Lines for locating text and elements
[Begin]
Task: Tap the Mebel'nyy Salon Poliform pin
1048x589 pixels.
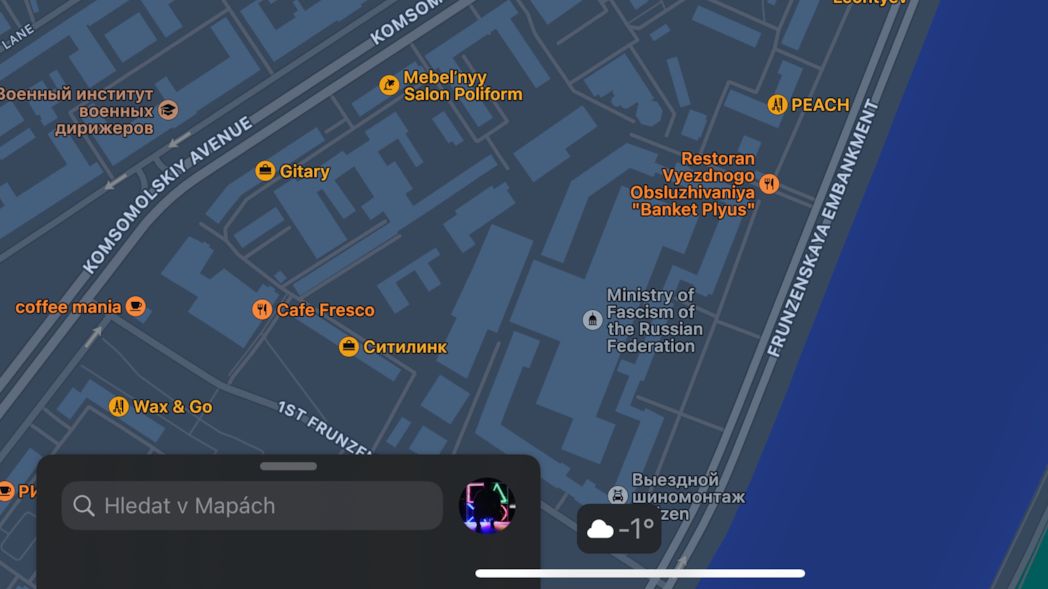Action: pos(389,85)
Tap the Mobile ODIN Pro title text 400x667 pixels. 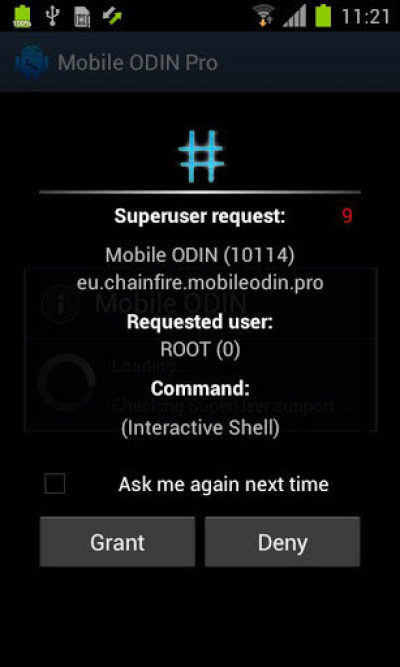[138, 63]
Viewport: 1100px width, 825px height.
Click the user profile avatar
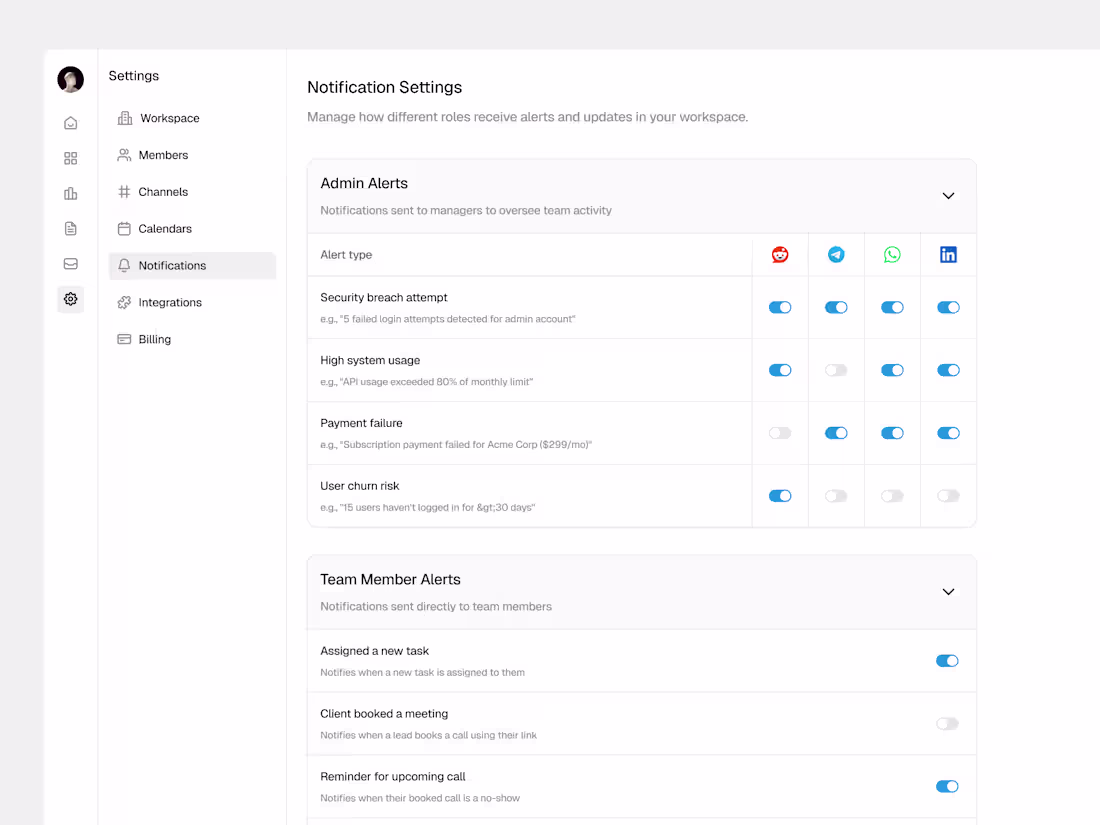[x=70, y=80]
[End]
* [Stated exercise] Rewrite the lines starting at the one containing "Viewport: 1100px width, 825px height." and ending at the last line, swapping "avatar" for "icon" and changing nothing else. Omit the pictures.

* [Solution for this exercise]
Viewport: 1100px width, 825px height.
Click the user profile icon
[x=70, y=80]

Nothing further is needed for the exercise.